It’s always interesting to see what details stick with me after I have visited a new country. Here are the bits that lingered with me after a two-week trip to Buenos Aires, Argentina. It was my first time in South America.
The architecture was phenomenal. From artistic Art Nouveau from last century to the edgy steel and glass of our modern era, it seemed all mixed together so that I never knew what would be around the corner. In a number of ways it reminded me of Barcelona, Spain.
Every place was a place of business. A young man was selling the three mirrors he had leaned against a plywood construction wall. Street vendors walked into restaurants or subway train cars ands set small items for sale on your table or lap, picking them up or collecting money before moving on. Items included ink pens, highlighter pens, socks, sewing kits and twisted wire sculptures.
The historical cafes made me swoon. From Café Tortoni to Petit Colon, there were so many quaint places to start our days or to take an afternoon break. Oh, the pleasing memories of cups of robust coffee with a mediluna. These delicious pastries look like a traditional croissant but they are a little denser dough and have a sweet glaze on top.
Store owners wanted to keep their coins, so they often gave us extra money as change so they could give us bills.
We saw salt, but never pepper, shakers on every restaurant table.
Some intersections don’t have traffic signs, making them four-way games of chicken.
All the French fries we were served were warm and soft, even the one time we stopped at a crazy busy Burger King in Tigre.
The sidewalks were often in disrepair and littered with dog turds and gobs of congealed spit.
Love the parrillas – typical Argentine steakhouse restaurants. I ate the best pork chop of my life at La Carniceria.

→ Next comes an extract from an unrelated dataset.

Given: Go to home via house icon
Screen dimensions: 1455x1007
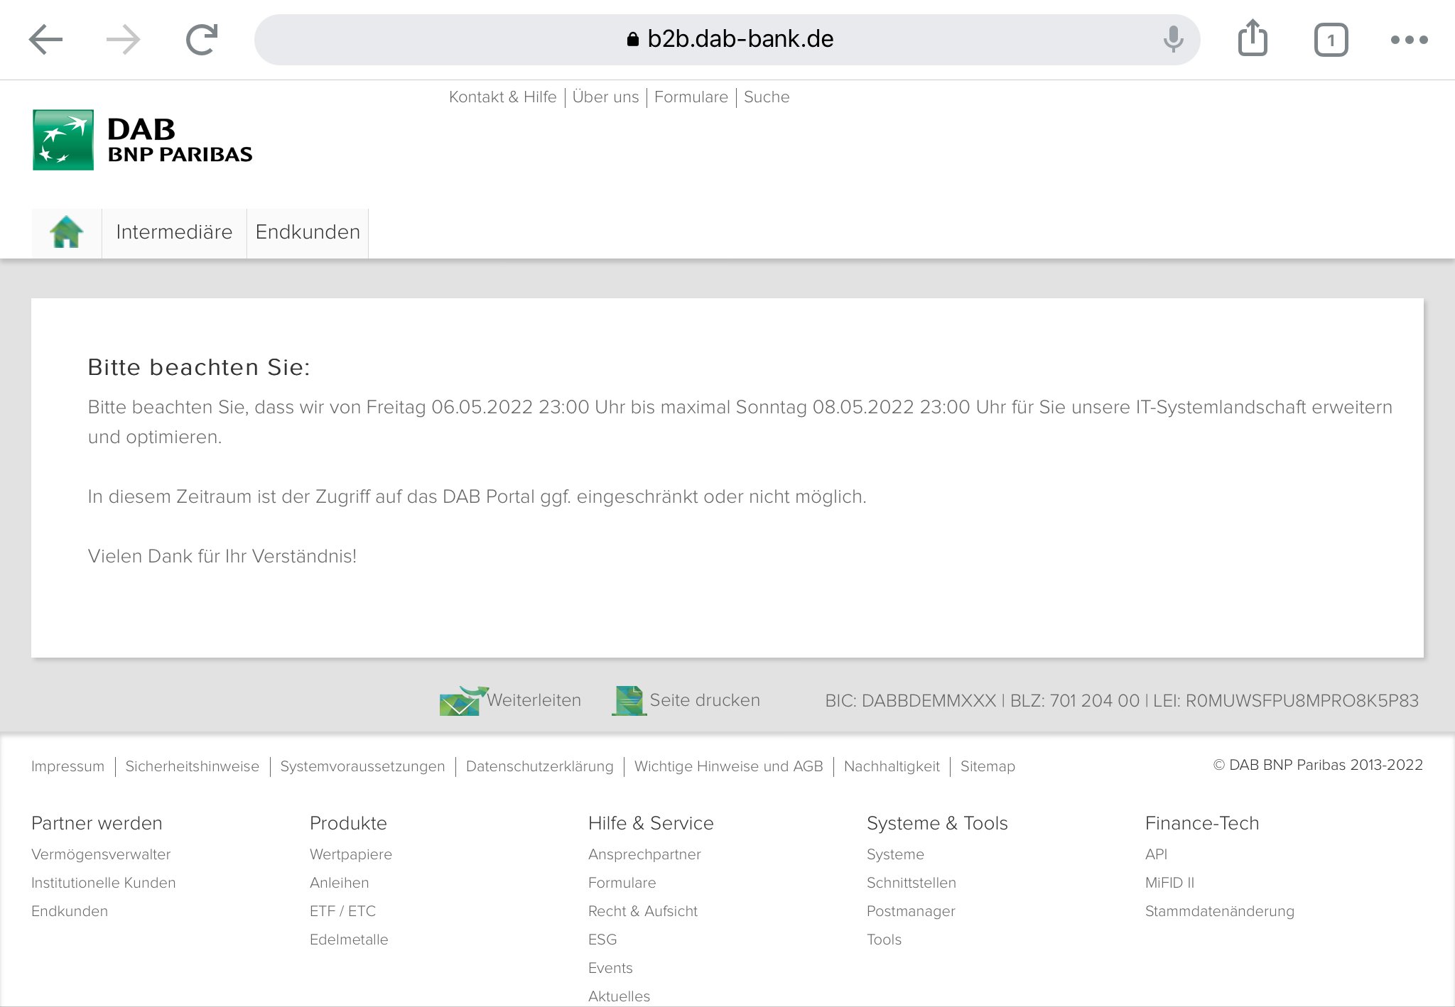Looking at the screenshot, I should coord(67,232).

We were right to be very mindful of crime, night and day. We saw a bicycle rider grab the strap of a woman’s purse off her shoulder and ride away with her purse.
I wasn’t expecting there to be so many pizza places. Turns out that one of the largest immigration groups was from Italy.
We didn’t know what to make of all the police officers around town – whether it was normal or not. Turned out U.S. Vice President Mike Pence and his wife, were in town.